TASK: Please give back each line of the material unchanged, but without the images.

##########

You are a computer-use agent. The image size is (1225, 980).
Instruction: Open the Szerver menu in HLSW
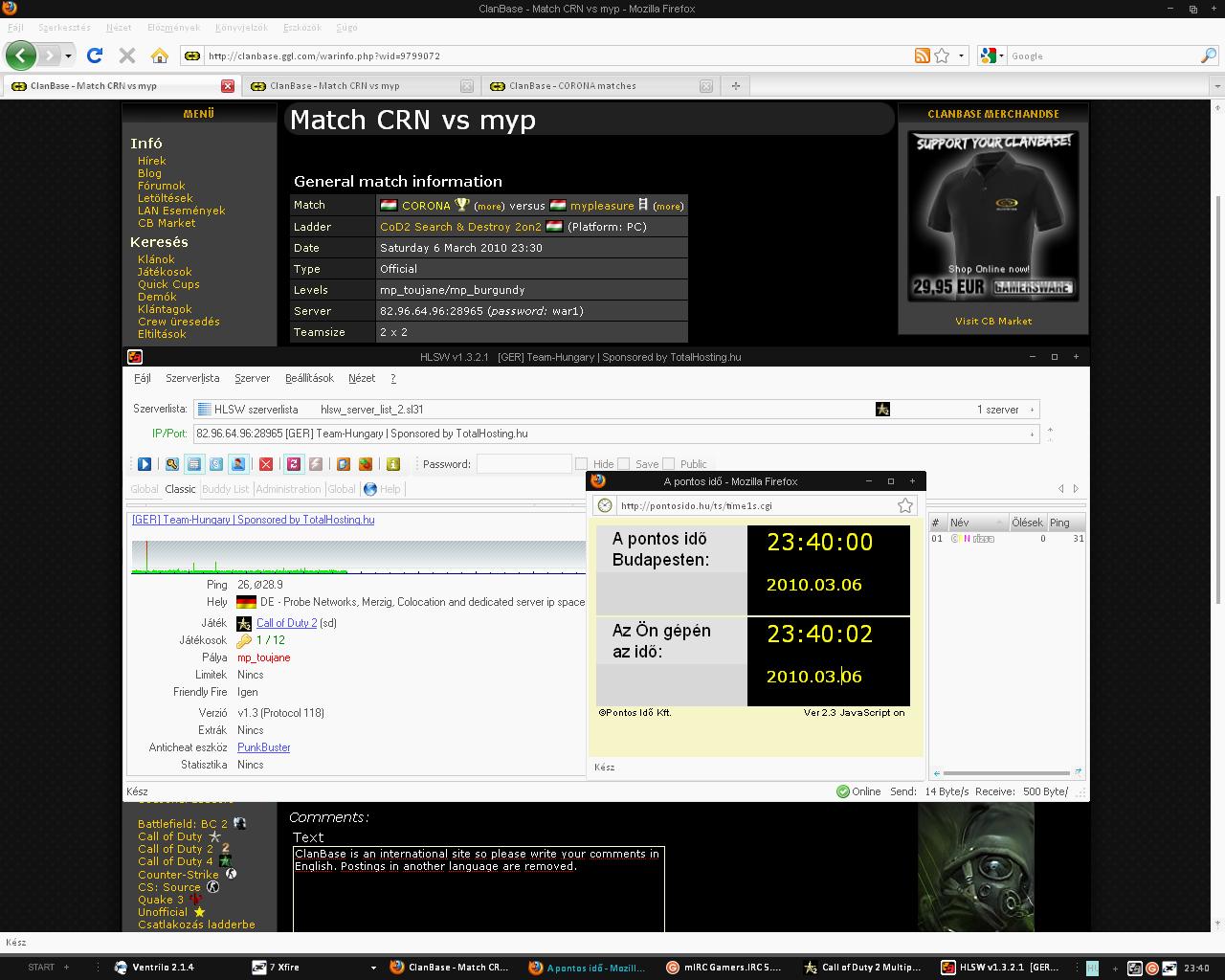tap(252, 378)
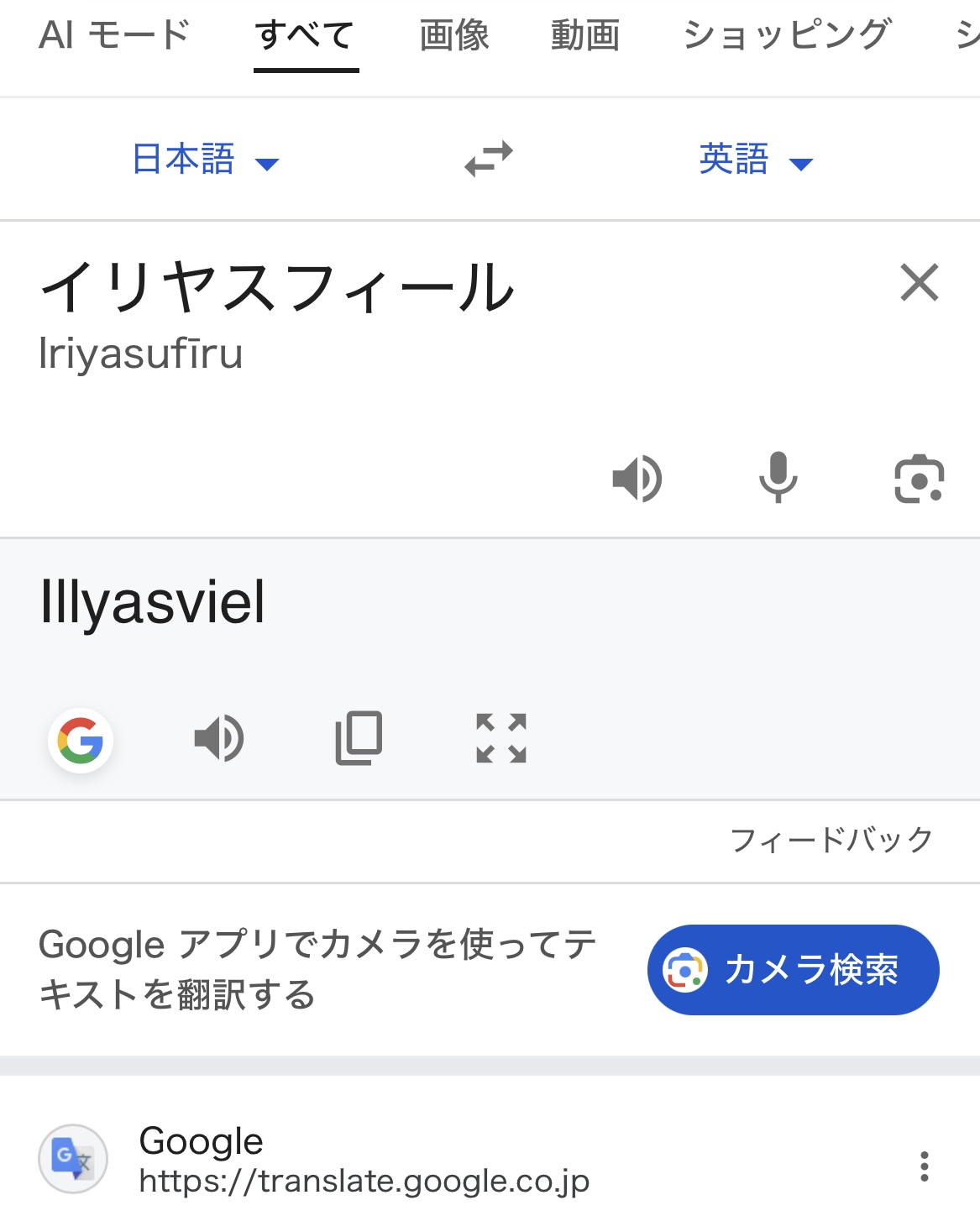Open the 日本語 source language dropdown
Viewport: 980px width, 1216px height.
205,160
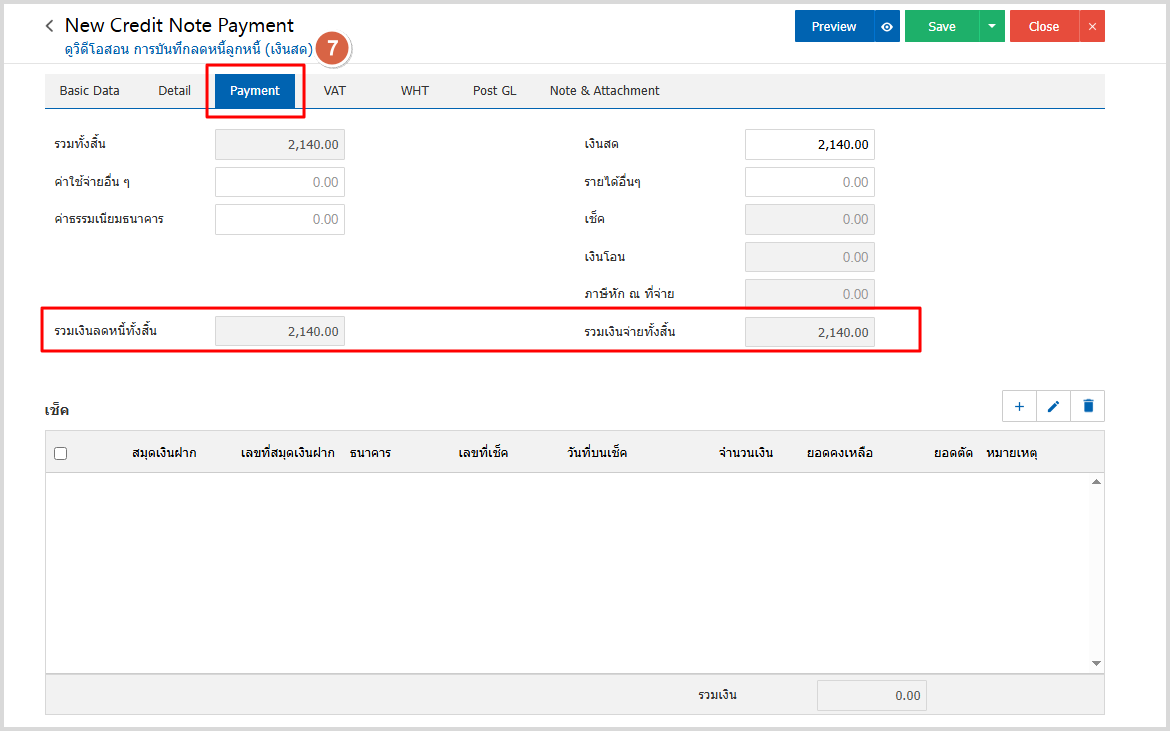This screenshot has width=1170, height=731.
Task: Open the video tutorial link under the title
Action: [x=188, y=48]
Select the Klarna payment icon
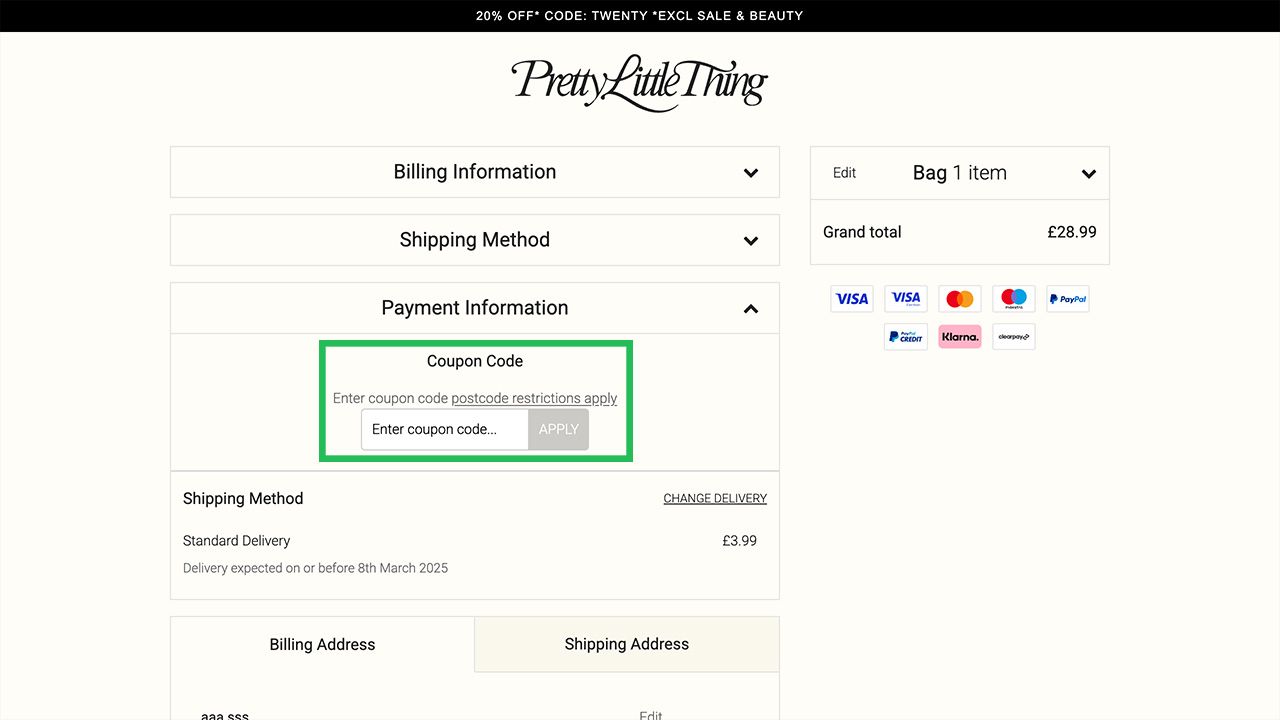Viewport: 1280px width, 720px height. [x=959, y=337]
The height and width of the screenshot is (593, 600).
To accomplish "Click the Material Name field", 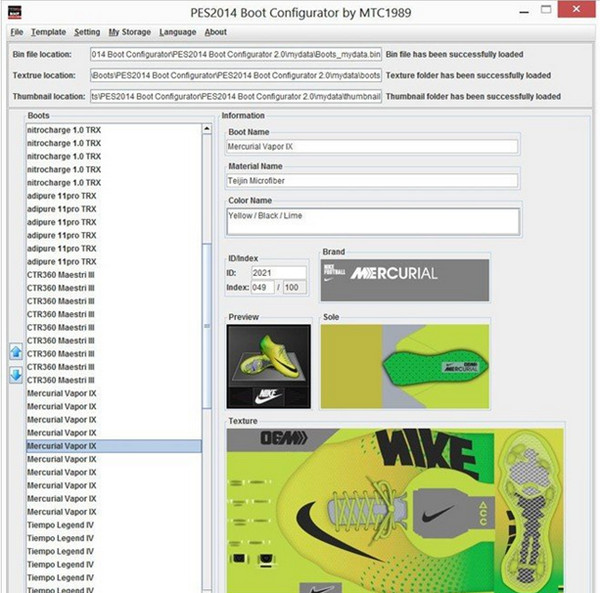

##########

TASK SOLUTION:
You are a computer-use agent. The image size is (1225, 980).
Instruction: Open the Szerver menu in HLSW
tap(252, 378)
Open the 日本語 source language dropdown
Viewport: 980px width, 1216px height.
205,160
This screenshot has width=1170, height=731.
Task: Open the video tutorial link under the title
Action: [x=188, y=48]
Select the Klarna payment icon
Viewport: 1280px width, 720px height. [x=959, y=337]
The height and width of the screenshot is (593, 600).
To accomplish "Click the Material Name field", 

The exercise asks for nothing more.